Genetics and Obesity

  • When a child is obese between the ages of 10 and 13, she has an 80 percent chance of becoming an obese adult, according to AACAP. Genetics as well as parental habits, however, can affect a child’s chances of becoming obese. Parental obesity, which is a reflection of the parents’ eating and exercise habits, increases the likelihood that children will become obese. Children with one obese parent have a 50 percent chance of becoming obese. Children whose parents are both obese have an 80 percent chance of becoming obese themselves.

Food and Emotions

  • Parents can affect the way their children eat in many ways, according to MedlinePlus. A child who is instructed to eat everything on her plate, for example, learns to ignore her body’s cues and eat even when she is full. Some parents use food to reward desired behavior, which can lead to the child wanting to eat whenever she does something she thinks she is supposed to do. Children can also interpret food rewards as a sign of parental love. A parent who eats when she is sad or otherwise feeling emotional teaches a child to do the same thing.

Media and Obesity

  • Exercise and media are linked in today’s society, primarily because media use tends to displace exercise. Adults who watch a great deal of television tend to teach their children to do the same. In addition, children who watch television programs are exposed to many food commercials and people often snack when watching TV. For children and adolescents, MayoClinic.com recommends no more than two hours of media use -- which includes computers, video games, television and cell phones -- per day.

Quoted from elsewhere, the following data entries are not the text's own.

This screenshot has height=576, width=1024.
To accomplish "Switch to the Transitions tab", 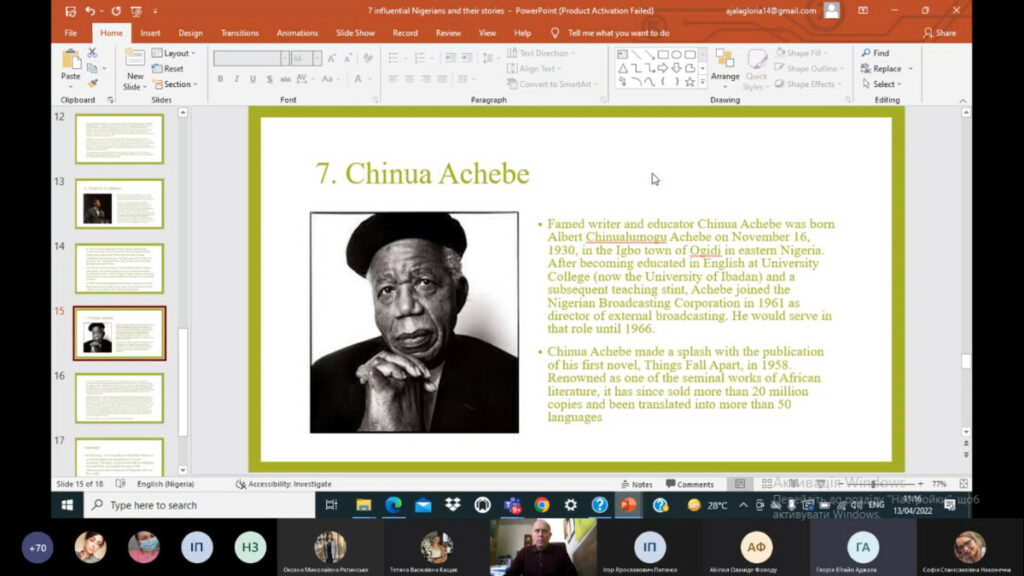I will 239,33.
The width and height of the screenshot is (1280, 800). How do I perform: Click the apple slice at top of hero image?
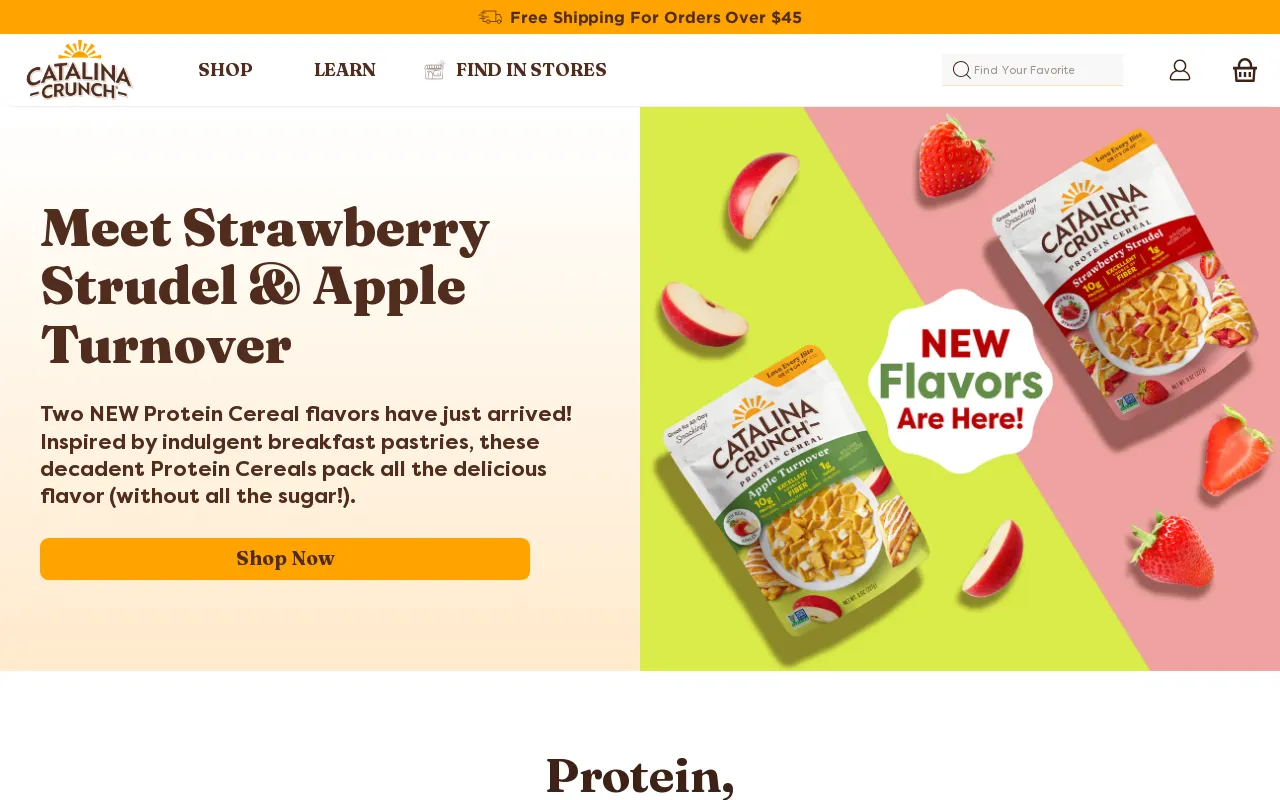coord(765,193)
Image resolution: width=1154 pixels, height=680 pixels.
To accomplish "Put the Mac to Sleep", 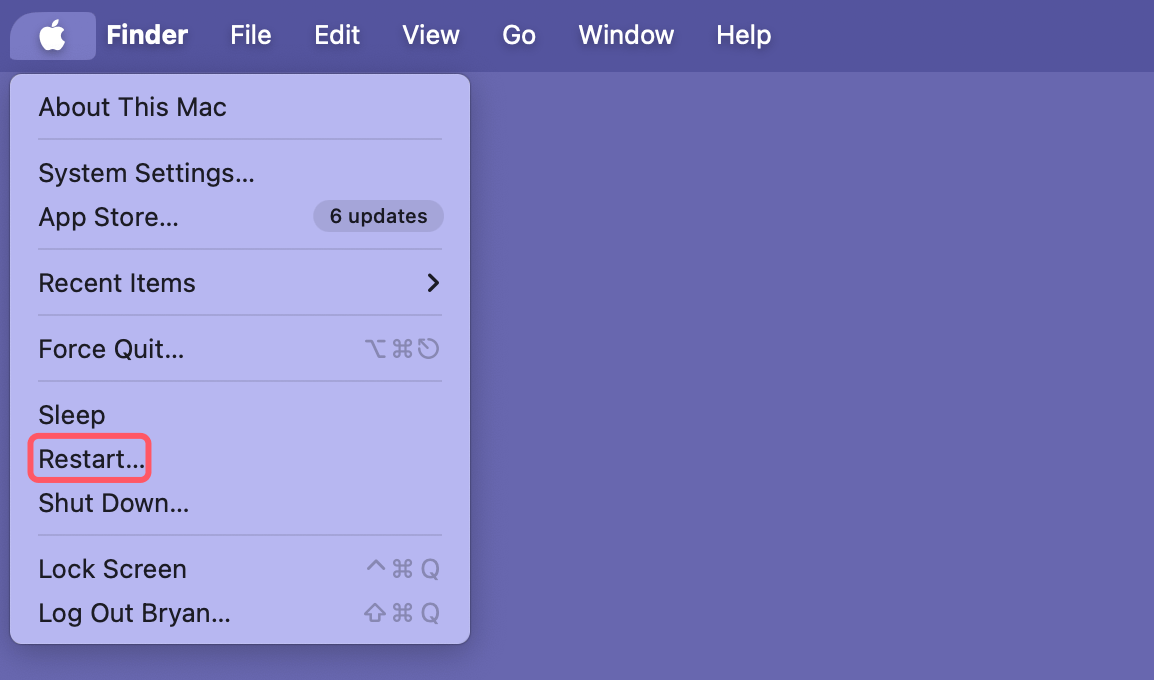I will [72, 415].
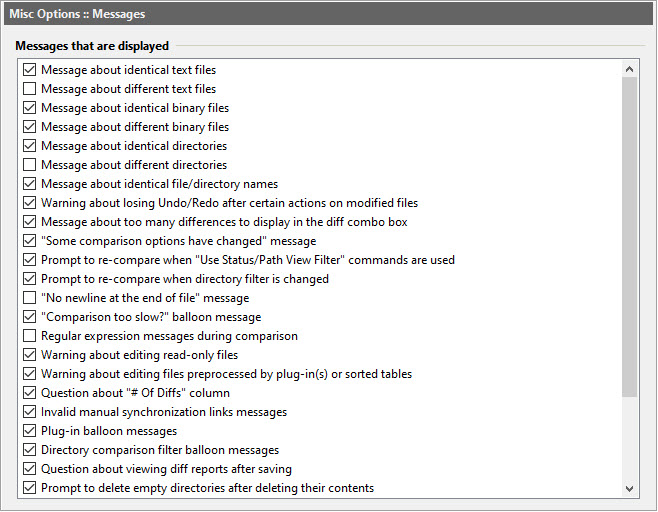658x512 pixels.
Task: Disable Plug-in balloon messages
Action: [30, 431]
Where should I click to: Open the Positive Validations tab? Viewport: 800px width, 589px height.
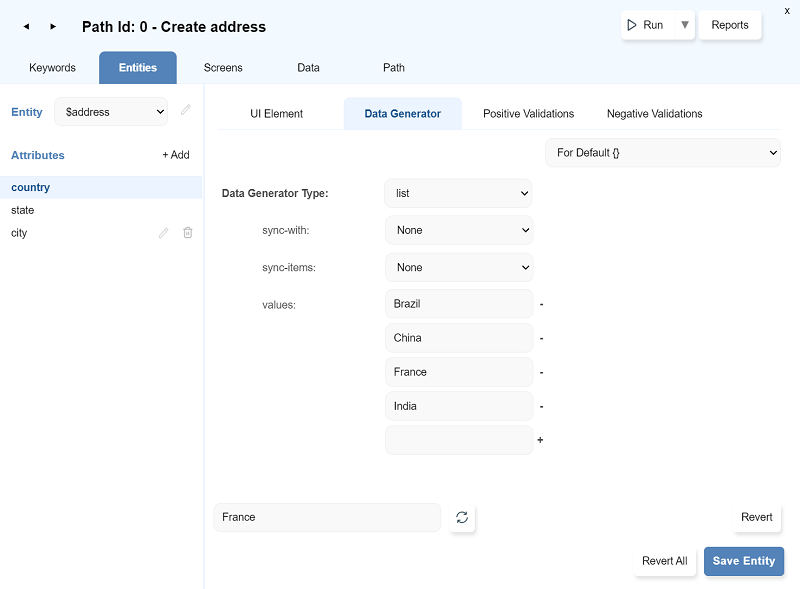tap(528, 114)
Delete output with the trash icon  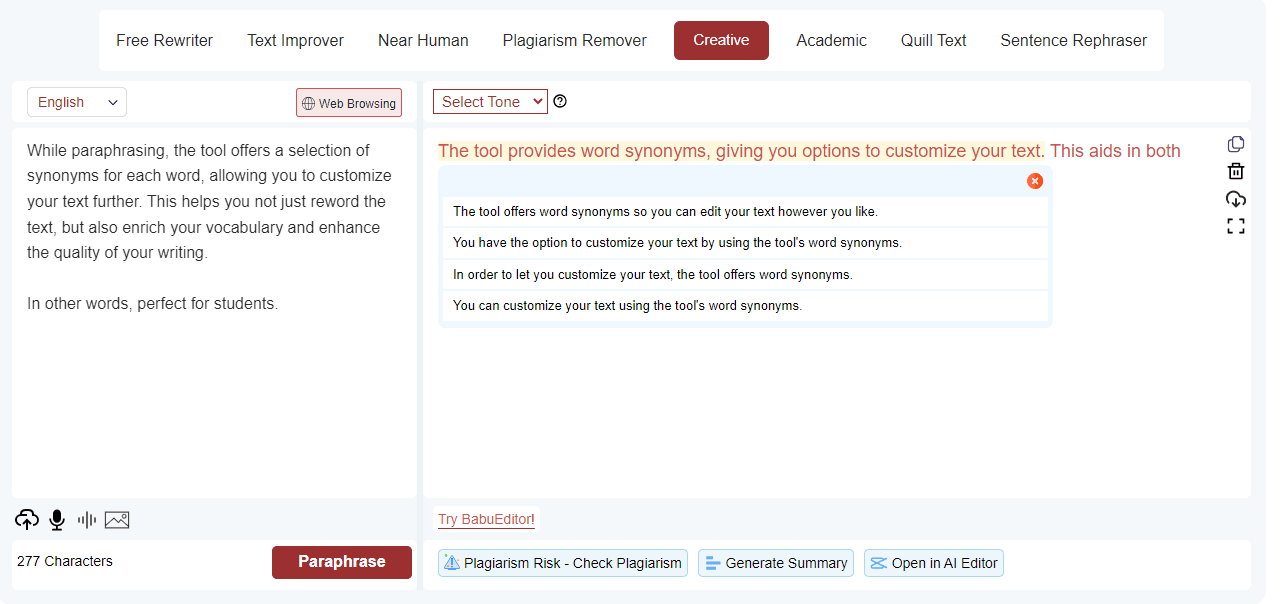pos(1236,171)
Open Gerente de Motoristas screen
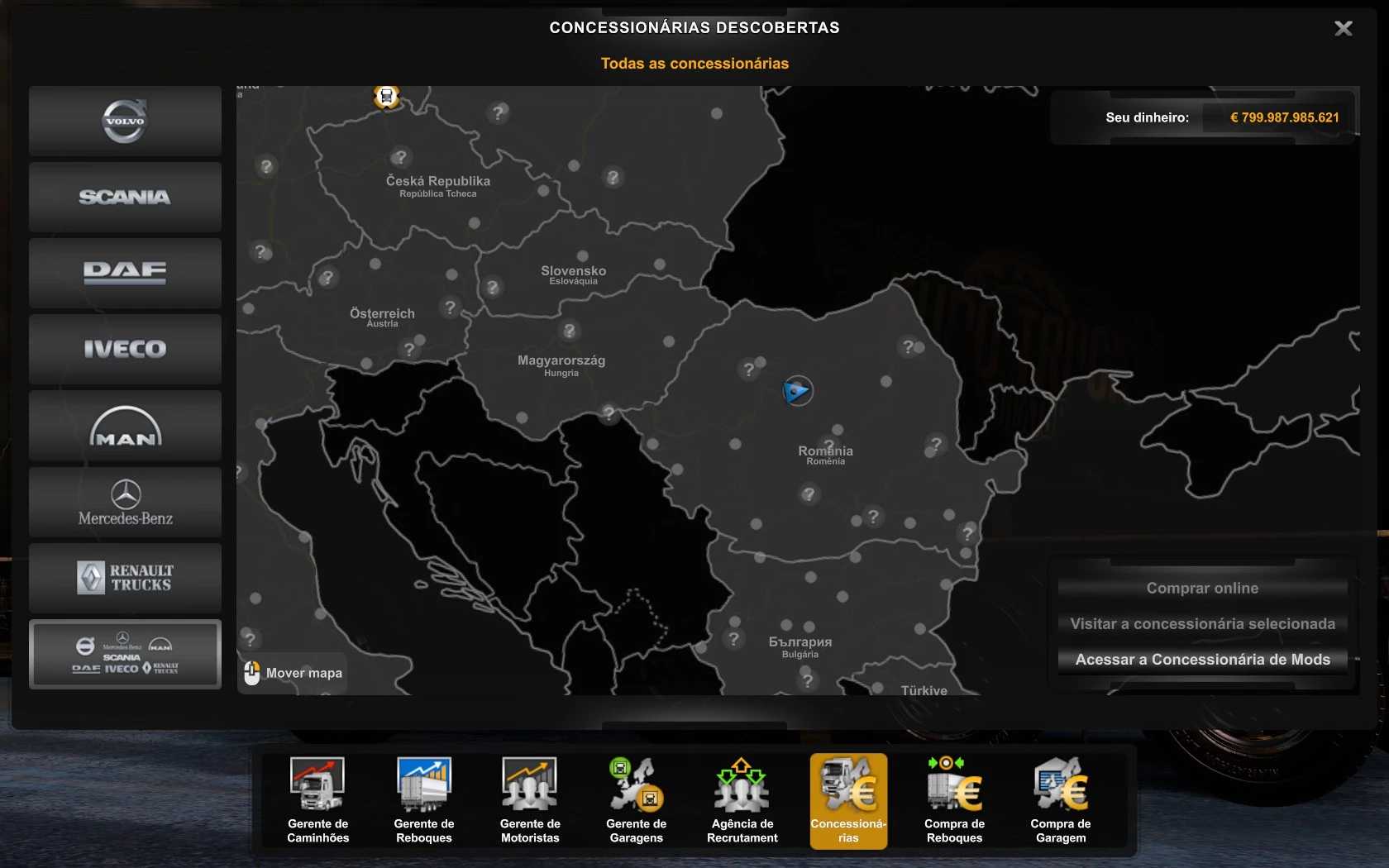The image size is (1389, 868). tap(530, 800)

Promoting Healthy Behaviors

  • Parents can also promote healthy eating and exercise behaviors. Children who go shopping and help in food preparation, for example, learn the nutritional differences between apples and cookies. When the usual after-dinner activity is a brisk walk instead of TV, both parents and children benefit. Mealtime routines, such as eating dinner as a family -- without electronic devices or the television -- limit children’s exposure to food advertising and encourage family interactions which offer an opportunity to provide children with love and support.